No relatório apresentado nesta terça-feira (23), as forças israelenses são acusadas de genocídio, além de crimes contra a humanidade e crimes de guerra, ao longo da ofensiva que teve início em outubro de 2023.
De acordo com a investigação, desde o começo do conflito, 20.179 crianças palestinas perderam suas vidas, representando aproximadamente 30% dos mais de 70 mil óbitos registrados em Gaza nesse período. Além disso, cerca de 44 mil crianças ficaram feridas.
Srinivasan Muralidhar, presidente da comissão, destacou: “As provas indicam que as forças de segurança israelenses atingiram deliberadamente e mataram crianças palestinas”.
O relatório ressalta que Israel continuou a bombardear áreas densamente povoadas com armas e munições de alto poder destrutivo, mesmo após um aumento significativo no número de vítimas infantis.

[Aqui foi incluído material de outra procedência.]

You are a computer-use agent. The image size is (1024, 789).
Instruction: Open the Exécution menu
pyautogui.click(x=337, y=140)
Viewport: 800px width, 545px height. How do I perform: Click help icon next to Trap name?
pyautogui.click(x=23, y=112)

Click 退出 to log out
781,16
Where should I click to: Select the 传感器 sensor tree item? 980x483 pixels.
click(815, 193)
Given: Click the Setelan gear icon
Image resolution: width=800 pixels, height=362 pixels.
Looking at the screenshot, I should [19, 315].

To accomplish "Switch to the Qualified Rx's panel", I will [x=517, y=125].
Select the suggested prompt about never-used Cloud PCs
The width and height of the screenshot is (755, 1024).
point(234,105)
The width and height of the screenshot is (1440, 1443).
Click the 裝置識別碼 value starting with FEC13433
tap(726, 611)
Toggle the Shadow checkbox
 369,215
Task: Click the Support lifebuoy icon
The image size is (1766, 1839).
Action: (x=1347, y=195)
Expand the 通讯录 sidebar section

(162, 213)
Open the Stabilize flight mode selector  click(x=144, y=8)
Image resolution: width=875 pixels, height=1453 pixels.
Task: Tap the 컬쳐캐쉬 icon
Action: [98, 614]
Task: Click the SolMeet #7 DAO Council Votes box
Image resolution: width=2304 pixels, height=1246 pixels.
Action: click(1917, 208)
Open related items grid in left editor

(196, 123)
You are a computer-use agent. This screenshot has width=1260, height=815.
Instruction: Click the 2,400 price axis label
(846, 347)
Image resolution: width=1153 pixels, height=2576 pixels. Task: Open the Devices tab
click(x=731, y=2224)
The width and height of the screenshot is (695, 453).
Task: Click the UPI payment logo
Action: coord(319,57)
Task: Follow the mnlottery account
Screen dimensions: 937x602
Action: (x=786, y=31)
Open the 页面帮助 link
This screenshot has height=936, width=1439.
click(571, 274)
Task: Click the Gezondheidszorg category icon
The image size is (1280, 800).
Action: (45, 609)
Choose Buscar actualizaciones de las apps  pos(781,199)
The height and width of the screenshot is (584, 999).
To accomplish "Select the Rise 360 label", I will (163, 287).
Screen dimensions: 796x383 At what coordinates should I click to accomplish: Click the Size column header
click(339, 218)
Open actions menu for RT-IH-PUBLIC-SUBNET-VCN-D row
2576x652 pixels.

Os investigadores afirmam que essa continuidade revela que as mortes das crianças não foram meramente acidentais, mas parte de uma estratégia militar.
Além disso, a comissão observou que crianças continuaram a ser mortas e gravemente feridas mesmo após o cessar-fogo assinado em outubro de 2025.
Hospitais, fome e deslocamentos
A ONU também destaca que os bombardeios resultaram na destruição da infraestrutura civil, o que piorou drasticamente as condições de vida das crianças palestinas.
O relatório menciona ataques a hospitais, maternidades e centros destinados ao atendimento neonatal, além do bloqueio à entrada de alimentos, medicamentos e assistência humanitária. Segundo a comissão, essas ações contribuíram para mortes evitáveis e o aumento da desnutrição, assim como a propagação de doenças.
Os pesquisadores apontaram ainda que a devastação do sistema de saúde impactou diretamente recém-nascidos e gestantes, levando ao aumento dos abortos espontâneos e complicações médicas.
A conclusão da comissão é que os efeitos do conflito vão muito além das perdas imediatas e comprometem o desenvolvimento físico, educacional e psicológico de toda uma geração palestina.
Tortura e violência na Cisjordânia
A investigação também relatou violações cometidas contra crianças palestinas na Cisjordânia ocupada e em Jerusalém Oriental.
Conforme o relatório, menores foram submetidos a prisões arbitrárias, espancamentos, privação alimentar, desnudamento forçado e violência sexual durante detenções realizadas por forças israelenses.
Além disso, foi registrado um aumento nas agressões por parte dos colonos israelenses contra crianças palestinas, assim como a destruição de escolas e instituições voltadas para acolhimento infantil.